しじ
『払暁』に所属しながらも、『終夜』の本部を好き勝手に歩き回れるのは元より、『終夜』の調査員の報告書を読めるのは、特権のおかげだろう。
雪白は特定の者しか入ることを許されない『終夜』の本部の書庫室にて、浅葱の報告書を読む内に、握り潰しては力づくでこの世から抹消したいほどに、腸が煮えくり返った。
「必ず俺が貴様を、」
「雪白。あなたがさーちゃんを、浅葱を、標的に狙った理由は誰かに指示。されたわけじゃないわよね?」
「誰かに指示されていたとしたら。水美。貴様は、今の俺のように、指示者を無様に地に倒すのか?いや。すべての者を地に倒して、貴様が頂点に立つつもりか?」
水美に二本の瓶に入った水をかけられては、あっけなく地に倒された雪白は、横に倒れていた身体を必死に動かそうとするも痺れていて思うように動かせず、地に落ち着けず腰を下ろした水美を眼球だけで見上げた。
「いいえ。ただの確認。『払暁』は知らないけど。少なくとも、『終夜』がさーちゃんを追放しようなんて、考えないはずだもの」
「水美。貴様はどこまで浅葱を知っている?あいつは。必ず大地に、大水に、大気に、人間に、あらゆる生物に災厄をもたらす。この土地だけではない。この国だけではない。この星すべてを死の星に変える。わかるだろう?」
「いいえ。わからないわ。

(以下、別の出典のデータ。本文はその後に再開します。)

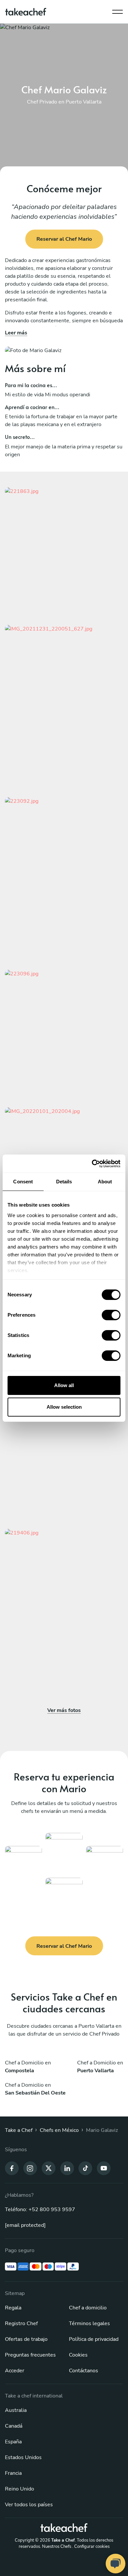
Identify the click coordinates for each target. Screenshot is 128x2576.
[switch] (111, 1315)
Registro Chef (21, 2323)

あなたの考えは、あたしにはわからない。わかりたくない。侵されていると思っているのでしょう?あなたは。いいえ。そうじゃないわ。あたしがさーちゃんに侵されているのなら、あたしはさーちゃんの傍に居ないんだから。侵されていないからこそ、あたしはさーちゃんの傍に居る。意味不明?」
寒気がするほどに美しい微笑を浮かべる水美を見上げていた雪白は、しかし気圧されることなく、美しいと思いながらも意味不明だと返した。
「あいつが師事した薬草師を知っているだろう?すでに『終夜』を追放されてはいるが、薬草に関する事象をすべからく没収されてはいるが、未だに危険視されている薬草師だ。命を奪っていればと。誰もが必ず、近い内に後悔する薬草師。そいつと浅葱は会っているのだぞ」
「だから何?会って、世間話しているだけでしょ。何が問題なの?」
「水美。貴様。正気か?」
「ええ。本当はさーちゃんに狂いたいけど。残念ながら、正気」
「俺には十分、狂っているように見える」
「まあ。何よりも嬉しい言葉だわ」
「………まったく。何故、俺の虜にならなかったのだ?いや。まだ遅くはないな。いつか必ず、貴様を俺の虜にさせてやる。俺が貴様の虜になったように」
「まあ。せいぜい頑張りなさい。あたしは絶対、あなたの虜にはならないけどね。ああ。それと。今度さーちゃんの薬草に手を出したら、さーちゃんに手を出したら。水漬けにするから。生きてはいられるけど、思考を巡らせることはできるけど、身体は自由に動けない」
「貴様の水牢に囚われるなら、それもよし」
「あら。だったら、今叶えてあげましょうか?」
「………いや。惜しいが、俺にもやり続けたいことがある。悪人の成敗。だが。水美。貴様がそこまで浅葱を、善の薬草師だと噛みつくのならば。今日は引いてやる」
水の効果が切れたのか。はたまた、超人的な自分の身体能力のおかげか。
どちらか判別はつかなかったが、痺れから脱却することができた雪白は難なく立ち上がると、懐に入れていた小さな瓢箪を、同じく立ち上がった水美へと手渡した。
「蓋を開ければ、薬草は戻るべきところに戻る」
「そう。返してくれてありがと。処分もできたでしょうに」
「今は、だ。次はわからんぞ」
「ええ」
「停戦の証に熱い握手でも交わすか?」
「絶対に嫌」
にっこり笑う水美に追随するように、雪白は不敵な笑みを浮かべたのであった。